38 :以下、名無しにかわりましてSS速報VIPがお送りします [saga]:2019/05/31(金) 22:12:11.87 ID:HgjEsChf0
バトルの後はポケモンセンターに行けばポケモンの怪我を治してもらえる。

あたしのヒノアラシはもちろん、七海ちゃんのワニノコも預けることになった。

「ごめんなさいれす」

待っている間、七海ちゃんが謝ってきた。

「謝らなくていいよ。バトルなんだもん」

「そうれすけど、ちょっと勝ち方が大人げなかったれす。愛海ちゃんがバトルに慣れてないのを狙いうちして」

「それこそ、あたしが未熟なのが悪かったんだから謝らないでよ。

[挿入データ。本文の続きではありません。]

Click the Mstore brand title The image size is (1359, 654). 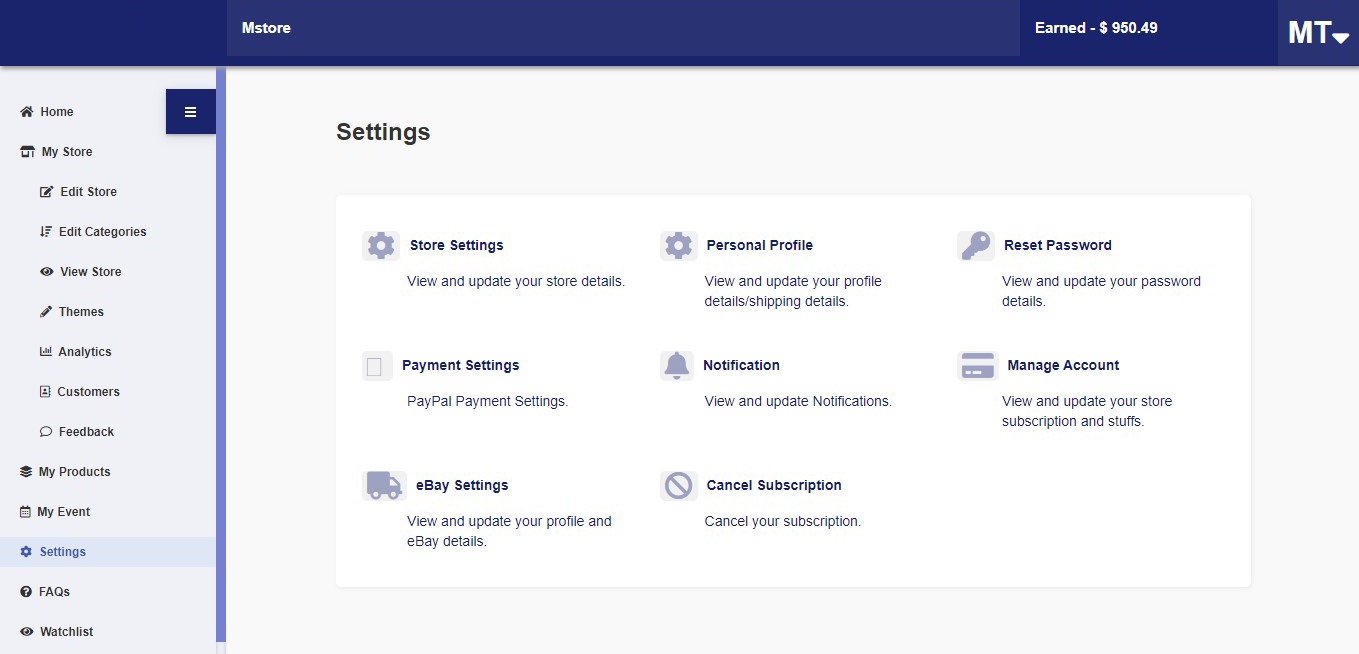[x=266, y=28]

というか、七海ちゃんだってバトル初心者でしょ。あたしがそれ以下だっただけで」

「そうなんれすけどね」

その後は七海ちゃんと今回のバトルについて反省会をした。

反省点多すぎるけど。

これからはせめて手持ちのポケモンの技は把握しておくようにしないと。
39 :以下、名無しにかわりましてSS速報VIPがお送りします [saga]:2019/05/31(金) 22:12:42.45 ID:HgjEsChf0
「七海ちゃん」

「なんれすか?」

「次は負けないよ」

「望むところれす」

あんなに嫌がったバトルなのに、今では次を考えている自分にちょっと笑いながらも再戦を誓う。

次こそは。

そう誓って努力することにはお山登りでなれている。